Benjamin Bonzi spełnia swoje marzenie i zdobywa pierwszy tytuł ATP w Metz
Ostatnie turnieje sezonu mogą czasami przynieść niespodzianki i tak właśnie stało się w tym tygodniu w Metz. Podczas gdy obecność Camerona Norrie w finale można było sobie wyobrazić, biorąc pod uwagę świetny rodowód Brytyjczyka, obecność Benjamina Bonziego wymagała odrobiny szczęścia. Ale Francuz miał doskonałą okazję, aby w końcu zdobyć swój pierwszy tytuł ATP, nawet jeśli nie był faworytem.
Prześledź mecz Norrie - Bonzi punkt po punkcie
Początek wyglądał jak typowe spotkanie w hali: serwisy rządziły, a pierwsze trzy gemy były szybkie, zanim Bonzi miał dwie pierwsze szanse na przełamanie, które niestety nie zostały wykorzystane. Na tym poziomie niewykorzystane okazje często mają wysoką cenę i tak było po raz kolejny, gdy Norrie miał trzy break pointy w siódmym gemie, a trzeci z nich okazał się zwycięski.

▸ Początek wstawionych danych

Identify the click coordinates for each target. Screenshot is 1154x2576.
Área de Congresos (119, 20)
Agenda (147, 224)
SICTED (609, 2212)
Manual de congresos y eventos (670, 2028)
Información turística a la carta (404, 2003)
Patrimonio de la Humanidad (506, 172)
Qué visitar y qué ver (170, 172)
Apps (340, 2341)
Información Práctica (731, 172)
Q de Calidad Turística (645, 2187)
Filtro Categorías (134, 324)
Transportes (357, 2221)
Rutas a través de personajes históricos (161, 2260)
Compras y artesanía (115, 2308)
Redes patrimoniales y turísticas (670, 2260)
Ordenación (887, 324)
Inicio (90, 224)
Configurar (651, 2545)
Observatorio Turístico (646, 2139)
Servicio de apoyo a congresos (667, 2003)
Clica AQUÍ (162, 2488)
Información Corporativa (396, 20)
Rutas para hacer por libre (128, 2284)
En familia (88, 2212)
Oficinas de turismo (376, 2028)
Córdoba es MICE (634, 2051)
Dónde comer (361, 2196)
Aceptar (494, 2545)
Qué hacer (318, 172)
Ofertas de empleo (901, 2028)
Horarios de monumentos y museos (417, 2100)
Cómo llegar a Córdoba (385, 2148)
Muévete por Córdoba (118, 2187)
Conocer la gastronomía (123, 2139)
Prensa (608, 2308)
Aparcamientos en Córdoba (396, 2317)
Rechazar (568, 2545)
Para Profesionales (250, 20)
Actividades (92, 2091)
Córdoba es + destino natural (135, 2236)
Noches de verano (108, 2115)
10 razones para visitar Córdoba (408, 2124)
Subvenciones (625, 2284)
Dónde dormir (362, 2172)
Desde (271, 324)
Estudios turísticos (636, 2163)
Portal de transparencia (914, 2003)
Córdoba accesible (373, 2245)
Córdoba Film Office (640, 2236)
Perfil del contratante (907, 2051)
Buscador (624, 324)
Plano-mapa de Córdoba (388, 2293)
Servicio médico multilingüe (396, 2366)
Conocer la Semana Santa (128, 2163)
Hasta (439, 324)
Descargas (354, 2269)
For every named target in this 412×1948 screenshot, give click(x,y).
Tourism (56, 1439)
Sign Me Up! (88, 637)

To, co było nieoczekiwane, to natychmiastowe przełamanie powrotne Francuza, który był agresywny i grał tak do przodu, jak to tylko możliwe. Był jednak zbyt niekonsekwentny przy swoim podaniu, nominalnie jego mocnej stronie, i musiał obronić nie mniej niż 10 (!) break pointów przy stanie 4:4. Mimo to zdołał doprowadzić do tie-breaka, w którym prowadził 4-1, po czym Brytyjczyk wrócił do gry. Ostatecznie wygrał seta i zbliżył się do tytułu na odległość jednego seta.
Jak bardzo strata pierwszego seta wpłynie na Camerona Norrie? Odpowiedź przyszła w trzecim gemie, kiedy Bonzi po raz kolejny wykorzystał swoją szansę i przełamał, na coraz bardziej otwartej drodze do zwycięstwa. Pozostało mu tylko dotrzymać obietnicy. Zaliczył deszcz asów, ale oczywiście najtrudniejsze było zakończenie meczu. Serwując o tytuł zadrżał, ale utrzymał nerwy na wodzy i zdołał zakończyć swój pierwszy punkt meczowy, aby w końcu wprawić publiczność w zachwyt.
Benjamin Bonzi wygrał 7:6(6), 6:4, zdobywając swój pierwszy tytuł ATP w wieku 28 lat. Francuz miał na koncie dwa tytuły i finał challengera w ostatnich tygodniach, ale to i tak osiągnięcie, zwłaszcza że rozpoczął turniej w kwalifikacjach, pokonując między innymi Caspera Ruuda. Kolejny dowód na dobrą kondycję francuskiego tenisa męskiego, ale przede wszystkim na poświęcenie i determinację utalentowanego zawodnika.